__Job__. Reproduce the lines from the one containing "What do you see at coordinates (1305, 408)" through the one containing "coordinates (912, 224).", replacing "image size" with "image dimensions" and leaving everything else unchanged.

__Supplied data__.
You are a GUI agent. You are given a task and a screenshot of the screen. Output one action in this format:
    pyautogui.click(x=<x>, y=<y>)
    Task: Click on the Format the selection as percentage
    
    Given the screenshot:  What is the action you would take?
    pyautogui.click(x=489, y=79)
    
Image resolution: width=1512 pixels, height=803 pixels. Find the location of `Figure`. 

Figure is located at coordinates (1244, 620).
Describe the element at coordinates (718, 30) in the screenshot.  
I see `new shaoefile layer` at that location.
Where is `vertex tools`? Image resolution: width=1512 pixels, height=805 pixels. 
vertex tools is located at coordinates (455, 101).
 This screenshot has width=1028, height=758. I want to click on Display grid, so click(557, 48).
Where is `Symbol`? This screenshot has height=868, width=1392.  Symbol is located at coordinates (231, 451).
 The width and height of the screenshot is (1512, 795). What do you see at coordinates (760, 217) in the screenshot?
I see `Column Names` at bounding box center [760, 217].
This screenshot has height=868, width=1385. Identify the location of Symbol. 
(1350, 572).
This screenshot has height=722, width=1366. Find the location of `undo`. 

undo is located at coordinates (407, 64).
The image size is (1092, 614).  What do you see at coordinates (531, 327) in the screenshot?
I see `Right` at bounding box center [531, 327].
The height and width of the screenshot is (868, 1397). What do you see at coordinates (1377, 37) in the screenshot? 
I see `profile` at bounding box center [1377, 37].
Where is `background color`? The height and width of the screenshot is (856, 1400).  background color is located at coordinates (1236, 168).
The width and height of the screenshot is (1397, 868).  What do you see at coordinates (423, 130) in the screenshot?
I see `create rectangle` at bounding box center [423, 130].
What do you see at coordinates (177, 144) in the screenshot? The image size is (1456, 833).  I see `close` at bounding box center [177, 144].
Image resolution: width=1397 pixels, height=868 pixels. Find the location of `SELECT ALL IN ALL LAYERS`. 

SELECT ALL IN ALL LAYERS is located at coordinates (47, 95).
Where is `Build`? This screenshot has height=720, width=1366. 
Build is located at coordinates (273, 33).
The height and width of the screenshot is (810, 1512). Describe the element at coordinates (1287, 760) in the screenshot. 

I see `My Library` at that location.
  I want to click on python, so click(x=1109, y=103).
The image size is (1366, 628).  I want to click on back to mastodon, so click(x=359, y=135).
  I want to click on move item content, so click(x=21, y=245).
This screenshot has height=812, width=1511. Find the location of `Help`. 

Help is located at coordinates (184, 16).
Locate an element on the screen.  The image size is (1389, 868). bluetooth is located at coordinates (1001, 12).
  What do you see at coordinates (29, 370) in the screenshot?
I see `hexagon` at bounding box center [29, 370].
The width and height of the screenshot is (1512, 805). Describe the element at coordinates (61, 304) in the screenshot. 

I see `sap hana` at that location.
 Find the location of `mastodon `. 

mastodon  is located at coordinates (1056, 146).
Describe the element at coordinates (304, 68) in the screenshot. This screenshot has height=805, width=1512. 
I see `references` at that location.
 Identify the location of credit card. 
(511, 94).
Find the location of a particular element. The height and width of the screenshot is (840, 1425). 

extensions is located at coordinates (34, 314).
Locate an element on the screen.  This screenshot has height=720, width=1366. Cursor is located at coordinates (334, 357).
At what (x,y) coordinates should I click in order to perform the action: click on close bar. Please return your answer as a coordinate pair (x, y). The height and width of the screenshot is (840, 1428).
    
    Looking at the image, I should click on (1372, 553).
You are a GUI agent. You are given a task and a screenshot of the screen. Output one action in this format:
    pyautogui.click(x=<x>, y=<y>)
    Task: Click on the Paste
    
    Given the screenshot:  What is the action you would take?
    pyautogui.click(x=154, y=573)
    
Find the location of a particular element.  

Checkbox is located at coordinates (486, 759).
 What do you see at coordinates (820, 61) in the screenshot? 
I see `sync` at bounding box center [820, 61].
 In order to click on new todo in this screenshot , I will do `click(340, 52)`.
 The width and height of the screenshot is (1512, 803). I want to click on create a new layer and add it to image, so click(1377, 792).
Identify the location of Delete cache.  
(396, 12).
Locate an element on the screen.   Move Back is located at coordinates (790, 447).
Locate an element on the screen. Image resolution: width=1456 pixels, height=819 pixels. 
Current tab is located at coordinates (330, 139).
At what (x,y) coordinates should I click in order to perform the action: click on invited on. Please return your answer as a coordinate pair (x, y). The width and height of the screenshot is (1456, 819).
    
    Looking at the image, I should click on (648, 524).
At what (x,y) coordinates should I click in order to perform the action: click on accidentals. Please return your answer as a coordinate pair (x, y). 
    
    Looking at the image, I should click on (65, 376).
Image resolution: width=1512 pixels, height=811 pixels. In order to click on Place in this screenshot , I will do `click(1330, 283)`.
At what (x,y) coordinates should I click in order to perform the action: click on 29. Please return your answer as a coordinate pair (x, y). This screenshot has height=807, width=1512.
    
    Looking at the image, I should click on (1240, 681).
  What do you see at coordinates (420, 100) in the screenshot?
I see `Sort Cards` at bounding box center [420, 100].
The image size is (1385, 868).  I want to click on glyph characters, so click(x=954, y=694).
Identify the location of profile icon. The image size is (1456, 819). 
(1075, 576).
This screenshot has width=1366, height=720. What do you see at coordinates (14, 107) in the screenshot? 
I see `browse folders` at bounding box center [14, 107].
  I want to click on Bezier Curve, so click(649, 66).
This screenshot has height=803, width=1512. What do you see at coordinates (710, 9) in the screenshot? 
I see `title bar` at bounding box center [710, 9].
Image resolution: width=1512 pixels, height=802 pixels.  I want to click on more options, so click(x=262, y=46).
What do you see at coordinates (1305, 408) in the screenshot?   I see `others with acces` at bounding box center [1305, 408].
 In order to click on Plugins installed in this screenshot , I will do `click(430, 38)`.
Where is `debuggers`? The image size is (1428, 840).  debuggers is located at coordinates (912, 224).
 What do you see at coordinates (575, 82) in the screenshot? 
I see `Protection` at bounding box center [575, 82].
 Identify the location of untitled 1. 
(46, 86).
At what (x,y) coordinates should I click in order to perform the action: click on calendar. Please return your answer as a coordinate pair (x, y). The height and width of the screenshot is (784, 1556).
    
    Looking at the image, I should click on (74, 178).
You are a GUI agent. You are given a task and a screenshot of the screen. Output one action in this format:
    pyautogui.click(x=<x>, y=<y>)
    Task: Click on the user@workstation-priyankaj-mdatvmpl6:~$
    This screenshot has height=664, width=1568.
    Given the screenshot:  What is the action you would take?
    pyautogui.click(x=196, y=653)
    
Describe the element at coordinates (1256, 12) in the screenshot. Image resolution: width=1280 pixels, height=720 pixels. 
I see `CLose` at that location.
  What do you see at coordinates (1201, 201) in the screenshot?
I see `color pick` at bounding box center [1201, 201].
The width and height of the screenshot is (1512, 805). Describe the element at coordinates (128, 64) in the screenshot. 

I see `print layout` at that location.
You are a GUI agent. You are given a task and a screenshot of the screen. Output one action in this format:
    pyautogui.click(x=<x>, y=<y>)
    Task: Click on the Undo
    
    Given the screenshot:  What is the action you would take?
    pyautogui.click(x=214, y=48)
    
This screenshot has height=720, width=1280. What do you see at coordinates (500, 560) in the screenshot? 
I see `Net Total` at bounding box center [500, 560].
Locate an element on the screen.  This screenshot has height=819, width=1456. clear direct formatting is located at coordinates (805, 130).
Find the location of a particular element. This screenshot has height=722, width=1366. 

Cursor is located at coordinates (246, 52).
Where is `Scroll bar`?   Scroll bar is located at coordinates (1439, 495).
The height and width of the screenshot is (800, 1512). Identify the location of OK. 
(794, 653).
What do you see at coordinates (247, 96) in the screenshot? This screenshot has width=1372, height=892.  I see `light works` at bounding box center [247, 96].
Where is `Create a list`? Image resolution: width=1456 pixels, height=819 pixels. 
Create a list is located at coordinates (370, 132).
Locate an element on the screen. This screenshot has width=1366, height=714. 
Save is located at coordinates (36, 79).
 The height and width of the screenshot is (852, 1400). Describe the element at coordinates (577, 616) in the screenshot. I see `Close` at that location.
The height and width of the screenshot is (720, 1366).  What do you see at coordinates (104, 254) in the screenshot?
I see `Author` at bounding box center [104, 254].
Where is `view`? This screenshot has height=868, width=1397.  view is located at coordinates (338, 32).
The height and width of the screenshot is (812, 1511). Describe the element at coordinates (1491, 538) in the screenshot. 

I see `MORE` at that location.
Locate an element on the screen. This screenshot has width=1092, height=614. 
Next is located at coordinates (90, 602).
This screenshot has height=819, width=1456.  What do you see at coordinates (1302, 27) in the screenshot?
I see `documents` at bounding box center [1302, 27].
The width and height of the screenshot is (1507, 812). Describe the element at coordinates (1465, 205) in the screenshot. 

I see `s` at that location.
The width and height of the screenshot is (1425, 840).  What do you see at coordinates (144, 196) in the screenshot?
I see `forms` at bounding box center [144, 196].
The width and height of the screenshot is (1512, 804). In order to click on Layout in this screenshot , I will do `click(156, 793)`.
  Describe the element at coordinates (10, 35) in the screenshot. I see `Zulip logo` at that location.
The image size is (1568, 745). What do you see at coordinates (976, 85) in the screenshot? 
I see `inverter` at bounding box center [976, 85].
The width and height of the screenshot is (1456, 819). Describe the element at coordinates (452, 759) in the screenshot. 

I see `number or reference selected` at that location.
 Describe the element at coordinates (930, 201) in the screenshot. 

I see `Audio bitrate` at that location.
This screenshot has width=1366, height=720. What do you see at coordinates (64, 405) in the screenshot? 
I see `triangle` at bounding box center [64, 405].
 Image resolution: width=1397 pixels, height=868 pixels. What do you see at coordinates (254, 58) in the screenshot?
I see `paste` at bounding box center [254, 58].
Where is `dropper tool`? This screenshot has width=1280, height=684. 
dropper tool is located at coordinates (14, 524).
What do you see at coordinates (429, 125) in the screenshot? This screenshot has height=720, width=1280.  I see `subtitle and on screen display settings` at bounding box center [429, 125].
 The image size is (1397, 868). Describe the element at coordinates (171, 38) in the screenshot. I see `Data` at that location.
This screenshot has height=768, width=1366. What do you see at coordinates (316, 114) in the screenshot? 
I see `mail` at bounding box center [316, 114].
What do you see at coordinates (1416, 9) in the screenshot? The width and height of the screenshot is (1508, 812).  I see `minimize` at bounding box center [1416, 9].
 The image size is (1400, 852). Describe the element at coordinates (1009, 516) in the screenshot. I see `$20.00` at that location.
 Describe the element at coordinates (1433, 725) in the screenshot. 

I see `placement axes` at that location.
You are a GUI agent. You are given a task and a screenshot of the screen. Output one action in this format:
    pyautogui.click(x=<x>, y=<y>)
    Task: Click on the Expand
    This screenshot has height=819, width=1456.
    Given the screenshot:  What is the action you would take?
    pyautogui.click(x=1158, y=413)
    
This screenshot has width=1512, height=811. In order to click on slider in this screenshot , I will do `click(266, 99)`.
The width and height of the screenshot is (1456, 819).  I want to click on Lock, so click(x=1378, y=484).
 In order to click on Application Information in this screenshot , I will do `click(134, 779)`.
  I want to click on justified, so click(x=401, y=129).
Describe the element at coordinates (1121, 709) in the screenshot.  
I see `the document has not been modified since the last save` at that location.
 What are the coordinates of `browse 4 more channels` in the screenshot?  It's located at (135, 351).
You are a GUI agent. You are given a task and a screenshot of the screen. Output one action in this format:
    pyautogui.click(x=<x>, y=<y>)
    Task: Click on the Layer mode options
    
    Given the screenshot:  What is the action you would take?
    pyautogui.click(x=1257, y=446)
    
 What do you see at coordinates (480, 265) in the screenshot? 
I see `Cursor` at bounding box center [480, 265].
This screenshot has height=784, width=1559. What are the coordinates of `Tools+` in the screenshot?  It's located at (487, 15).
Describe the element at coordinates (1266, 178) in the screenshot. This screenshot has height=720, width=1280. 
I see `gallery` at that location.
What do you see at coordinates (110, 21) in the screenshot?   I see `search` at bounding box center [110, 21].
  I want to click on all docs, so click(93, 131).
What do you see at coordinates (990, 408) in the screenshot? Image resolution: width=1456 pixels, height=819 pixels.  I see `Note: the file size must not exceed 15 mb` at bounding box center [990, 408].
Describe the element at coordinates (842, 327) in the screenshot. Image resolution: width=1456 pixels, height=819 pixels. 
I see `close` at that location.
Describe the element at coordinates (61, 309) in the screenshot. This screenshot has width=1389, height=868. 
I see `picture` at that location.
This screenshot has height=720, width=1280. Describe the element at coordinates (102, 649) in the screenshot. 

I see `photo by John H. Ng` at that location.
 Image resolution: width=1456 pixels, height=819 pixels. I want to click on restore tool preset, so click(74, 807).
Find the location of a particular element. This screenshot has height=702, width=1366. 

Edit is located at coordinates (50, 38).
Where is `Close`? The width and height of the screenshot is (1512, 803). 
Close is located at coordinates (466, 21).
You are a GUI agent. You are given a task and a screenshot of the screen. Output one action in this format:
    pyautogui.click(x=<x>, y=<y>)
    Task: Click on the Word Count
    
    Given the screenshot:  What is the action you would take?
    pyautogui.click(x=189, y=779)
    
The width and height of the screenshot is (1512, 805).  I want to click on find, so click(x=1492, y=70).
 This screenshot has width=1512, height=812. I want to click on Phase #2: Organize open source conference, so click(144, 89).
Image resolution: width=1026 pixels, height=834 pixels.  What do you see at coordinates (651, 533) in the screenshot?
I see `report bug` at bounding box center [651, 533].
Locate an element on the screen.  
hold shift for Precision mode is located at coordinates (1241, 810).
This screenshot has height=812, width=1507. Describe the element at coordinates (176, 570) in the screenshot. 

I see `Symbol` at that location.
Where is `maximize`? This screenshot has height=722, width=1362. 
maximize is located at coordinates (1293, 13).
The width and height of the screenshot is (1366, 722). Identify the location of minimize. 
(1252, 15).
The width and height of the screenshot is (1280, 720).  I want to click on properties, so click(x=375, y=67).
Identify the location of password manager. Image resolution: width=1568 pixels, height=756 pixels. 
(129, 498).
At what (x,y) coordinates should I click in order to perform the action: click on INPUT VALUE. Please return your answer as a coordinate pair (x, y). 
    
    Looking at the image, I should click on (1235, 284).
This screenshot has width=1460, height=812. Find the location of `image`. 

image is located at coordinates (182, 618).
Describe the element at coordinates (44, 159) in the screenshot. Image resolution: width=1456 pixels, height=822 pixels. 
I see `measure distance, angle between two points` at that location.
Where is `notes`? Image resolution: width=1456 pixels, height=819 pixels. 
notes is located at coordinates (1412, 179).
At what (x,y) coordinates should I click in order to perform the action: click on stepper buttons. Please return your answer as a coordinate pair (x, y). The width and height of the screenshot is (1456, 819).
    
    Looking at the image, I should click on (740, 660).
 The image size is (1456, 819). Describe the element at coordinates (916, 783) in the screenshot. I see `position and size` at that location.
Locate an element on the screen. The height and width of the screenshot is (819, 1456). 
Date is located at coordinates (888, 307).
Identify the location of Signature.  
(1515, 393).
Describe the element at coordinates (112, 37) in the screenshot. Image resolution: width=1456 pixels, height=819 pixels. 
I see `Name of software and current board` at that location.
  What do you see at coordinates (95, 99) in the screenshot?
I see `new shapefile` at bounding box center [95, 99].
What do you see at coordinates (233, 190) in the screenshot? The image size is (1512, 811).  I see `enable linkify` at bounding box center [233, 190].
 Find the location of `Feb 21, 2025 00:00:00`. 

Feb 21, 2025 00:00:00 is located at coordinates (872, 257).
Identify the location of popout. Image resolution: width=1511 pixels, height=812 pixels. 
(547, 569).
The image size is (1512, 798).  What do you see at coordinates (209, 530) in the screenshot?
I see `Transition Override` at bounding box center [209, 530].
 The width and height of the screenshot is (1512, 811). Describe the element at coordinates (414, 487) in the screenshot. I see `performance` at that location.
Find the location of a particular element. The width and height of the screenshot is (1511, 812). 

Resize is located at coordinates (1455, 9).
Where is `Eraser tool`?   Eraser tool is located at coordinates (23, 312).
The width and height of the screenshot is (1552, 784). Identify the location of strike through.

__Output__.
What do you see at coordinates (1305, 408) in the screenshot?   I see `others with acces` at bounding box center [1305, 408].
 In order to click on Plugins installed in this screenshot , I will do `click(430, 38)`.
Where is `debuggers`? The image dimensions is (1428, 840).  debuggers is located at coordinates (912, 224).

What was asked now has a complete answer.